The inner distance is defined as the gap between the end of read 1 and the start of read 2 on the mRNA transcript. Negative values indicate read overlap. Pairs are classified as:

  • sameTranscript=Yes, sameExon=Yes — both reads on the same exon
  • sameTranscript=Yes, sameExon=No — reads on the same transcript, different exons (distance calculated on mRNA)
  • sameTranscript=No — reads on different transcripts or no transcript overlap
  • readPairOverlap — reads overlap each other
  • nonExonic — one or both reads not on exons
  • sameChrom=No — reads on different chromosomes
  • unknownChromosome — chromosome not in the gene model

The histogram bins are configurable via --inner-distance-lower-bound, --inner-distance-upper-bound, and --inner-distance-step (defaults: -250 to 250, step 5).

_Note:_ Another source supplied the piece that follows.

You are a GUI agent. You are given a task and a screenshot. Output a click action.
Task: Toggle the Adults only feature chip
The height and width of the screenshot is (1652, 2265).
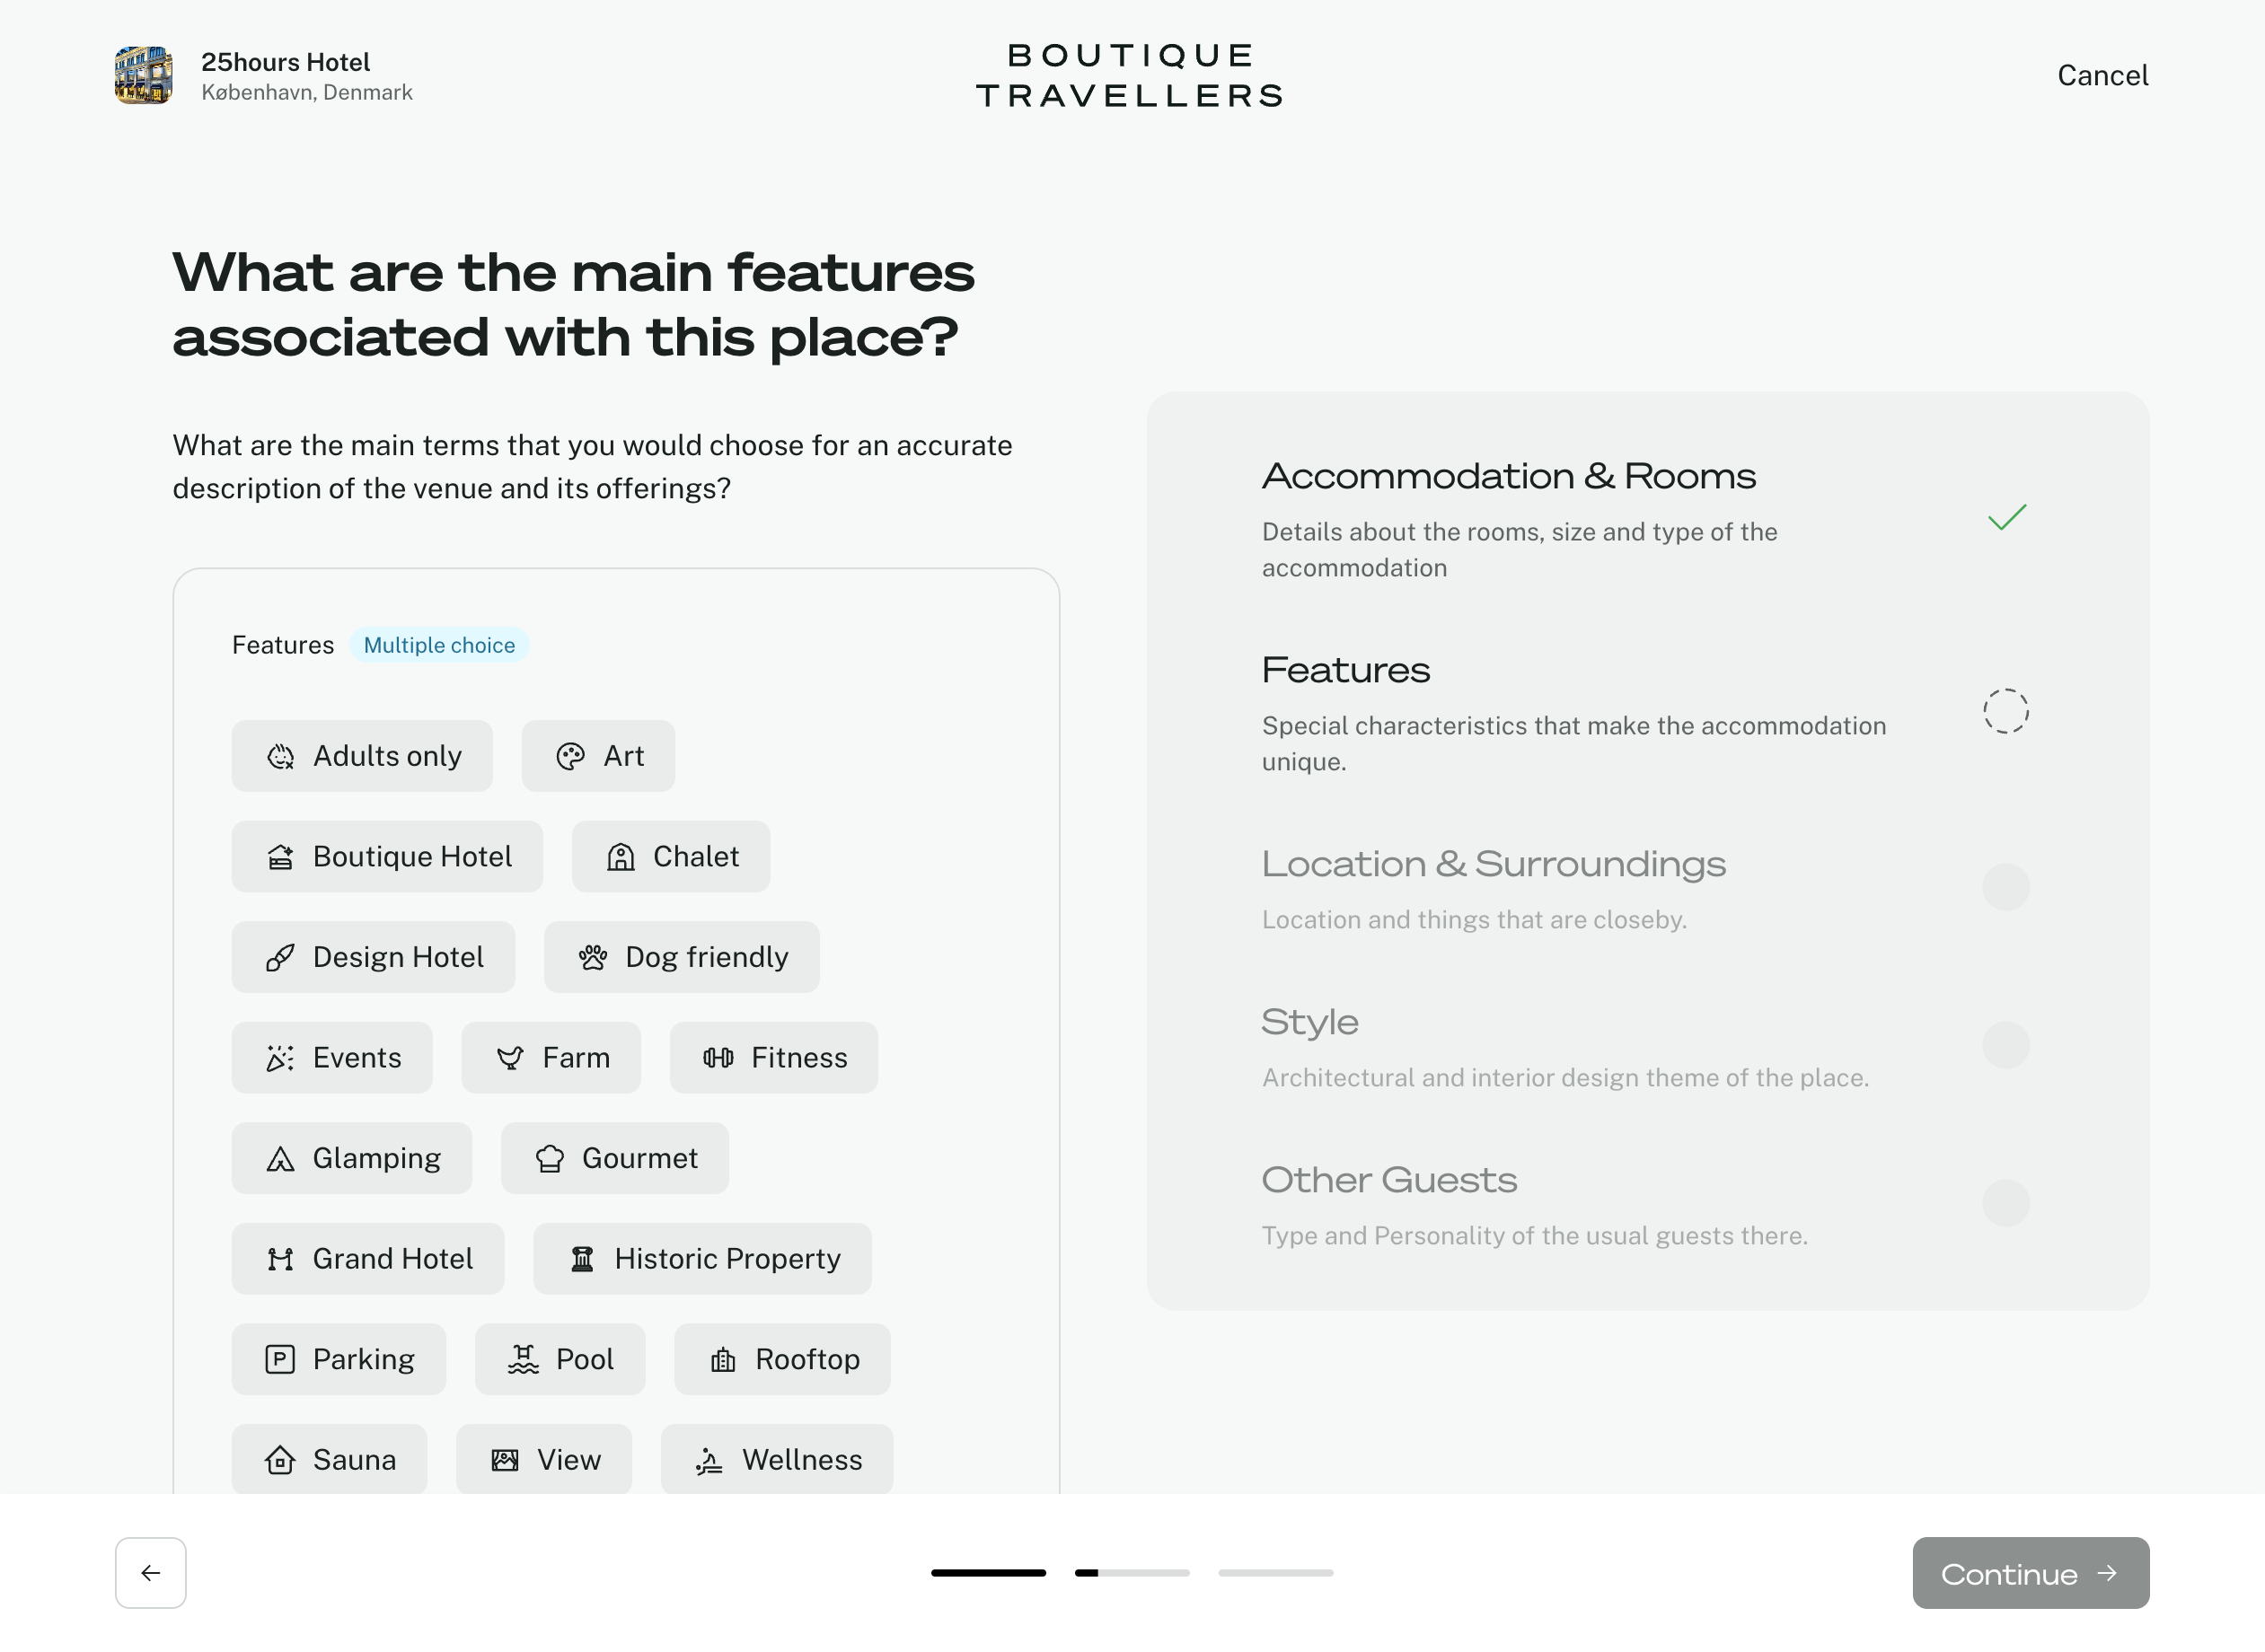tap(362, 756)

The inner distance plot is a histogram showing the distribution of fragment inner distances, with a Gaussian density curve (red) overlaid. The title displays the mean and standard deviation. The distribution should be approximately normal for a well-prepared library.

Inner distance

Inner distance histogram

Measures transcript integrity via Shannon entropy of read coverage uniformity. A reimplementation of RSeQC’s tin.py tool. For full details, see the dedicated TIN & Gene Body Coverage documentation page.

FileDescription
{stem}.tin.xlsPer-gene TIN scores (TSV: geneID, chrom, tx_start, tx_end, TIN)
{stem}.summary.txtSummary statistics: mean, median, and standard deviation of TIN scores

TIN scores range from 0 (completely degraded) to 100 (perfectly uniform coverage). The tool uses the longest transcript per gene and samples equally-spaced positions within exonic regions.

All output files are designed to be drop-in replacements for the corresponding RSeQC Python tool output. File formats, column names, and numeric precision match the Python originals to facilitate migration from RSeQC to RustQC without downstream pipeline changes.

RustQC also generates the R scripts that RSeQC produces (for junction_annotation, junction_saturation, and inner_distance), maintaining full compatibility. However, unlike RSeQC, RustQC generates the plots directly as PNG and SVG files — there is no need to run the R scripts separately.